TRAVAIL DEMANDÉ:
1. D'après le texte de lecture, à quelle somme est évalué le préjudice corporel global de Mme Jeannine X... épouse Y... ?
2. Pour chaque affirmation, indiquez par oui ou par non si elle concorde avec le texte de lecture, et citez les mots décisifs de celui-ci. (a) Les frais d'assistance à expertise sont compris dans les dépens. (b) Mme Chantal Z... et la MACIF PROVENCE MÉDITERRANÉE sont condamnées solidairement au paiement. (c) Les droits de Mme Jeannine X... épouse Y... sont réservés pour la période postérieure au dépôt du rapport de l'expert.
3. Recopiez le passage du texte de lecture situé entre « Attendu que Mme Chantal » et « à cette fin. », ces deux bornes comprises.
======== TEXTE DE LECTURE ========
Les frais d'assistance à expertise :
Attendu que Mme Jeannine X... épouse Y... demande à ce titre la somme de 335 € 39 c. pour les frais d'assistance aux expertises ordonnées en première instance et celle de 300 € pour les frais d'assistance à l'expertise du Dr Jean-Claude G..., qu'il s'agit de frais exposés non compris dans les dépens et que cette demande se confond donc avec celle présentée au titre des frais irrépétibles, qu'il y sera donc fait droit dans ce cadre.
Attendu que le préjudice corporel global de Mme Jeannine X... épouse Y... sera donc évalué à la somme de 109. 384 € 48 c. (4. 309,19 + 74. 575,29 + 22. 500 + 5. 000 + 1. 500 + 1. 500) après déduction, poste par poste, de la créance de l'organisme social, tiers payeur.
Attendu que Mme Chantal Z... et la MACIF PROVENCE MÉDITERRANÉE seront dès lors solidairement condamnées à payer à Mme Jeannine X... épouse Y... la dite somme de 109. 384 € 48 c. en deniers ou quittances compte tenu des sommes pouvant avoir déjà été versées à titre de provisions ou en vertu de l'exécution provisoire du jugement déféré.
Attendu qu'il n'y a pas lieu à réserver les droits de Mme Jeannine X... épouse Y... " pour la période postérieure au dépôt du rapport de l'expert ", que son préjudice corporel est évalué au jour du présent arrêt et qu'en cas d'une éventuelle aggravation postérieure de son état de santé elle aura toujours la possibilité d'en demander l'indemnisation sans qu'il soit nécessaire de réserver ses droits à cette fin.
======== EXTRAIT DES DONNÉES ========
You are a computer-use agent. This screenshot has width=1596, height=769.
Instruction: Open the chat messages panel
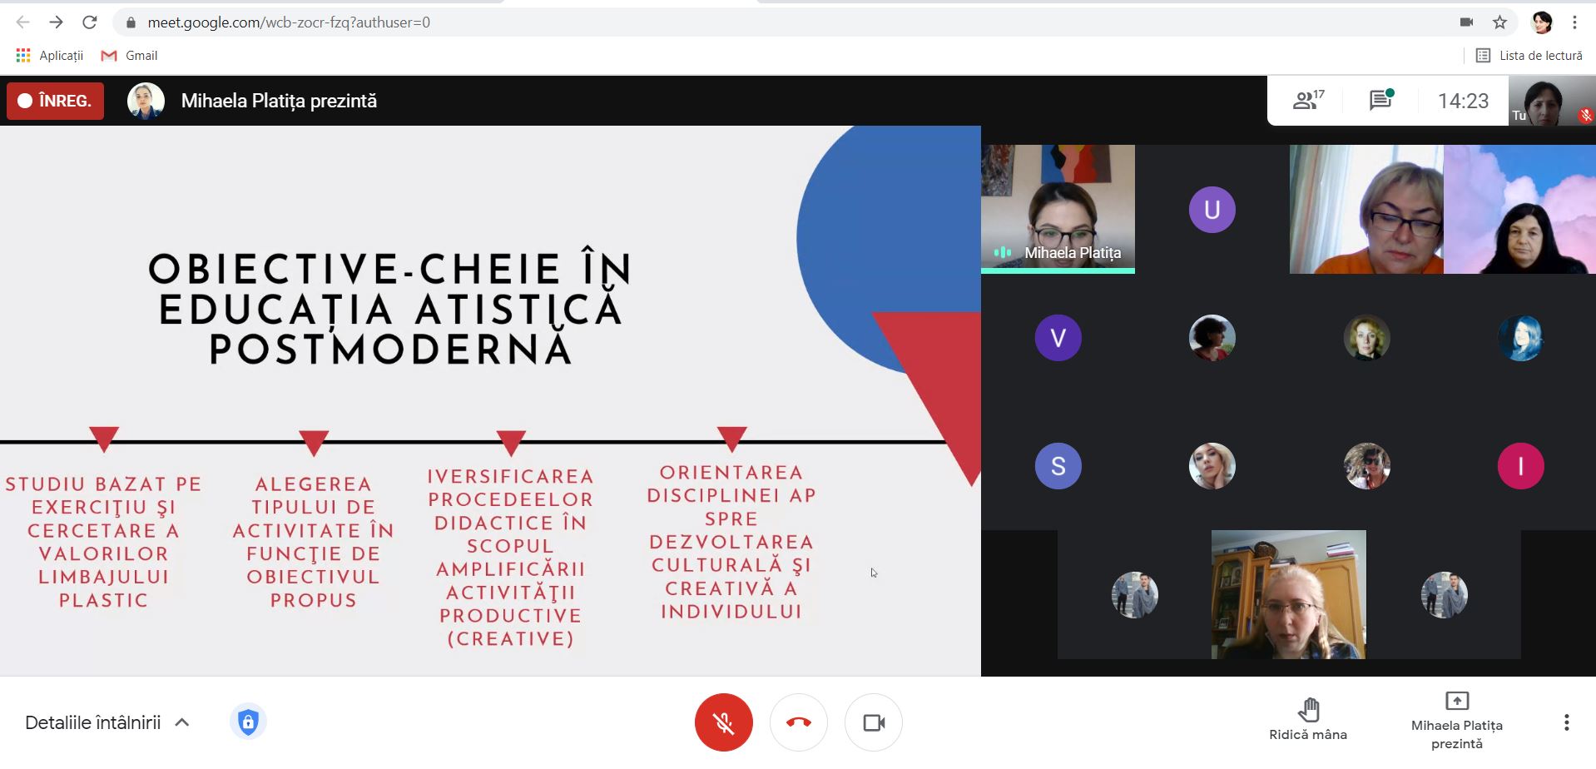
========
CORRIGÉS DES TÂCHES:
1. À la somme de 109. 384 € 48 c., après déduction, poste par poste, de la créance de l'organisme social, tiers payeur.

2.
(a) Non : « qu'il s'agit de frais exposés non compris dans les dépens ».
(b) Oui : « seront dès lors solidairement condamnées à payer ».
(c) Non : « qu'il n'y a pas lieu à réserver les droits de Mme Jeannine X... épouse Y... ».

3.
Attendu que Mme Chantal Z... et la MACIF PROVENCE MÉDITERRANÉE seront dès lors solidairement condamnées à payer à Mme Jeannine X... épouse Y... la dite somme de 109. 384 € 48 c. en deniers ou quittances compte tenu des sommes pouvant avoir déjà été versées à titre de provisions ou en vertu de l'exécution provisoire du jugement déféré.
Attendu qu'il n'y a pas lieu à réserver les droits de Mme Jeannine X... épouse Y... " pour la période postérieure au dépôt du rapport de l'expert ", que son préjudice corporel est évalué au jour du présent arrêt et qu'en cas d'une éventuelle aggravation postérieure de son état de santé elle aura toujours la possibilité d'en demander l'indemnisation sans qu'il soit nécessaire de réserver ses droits à cette fin.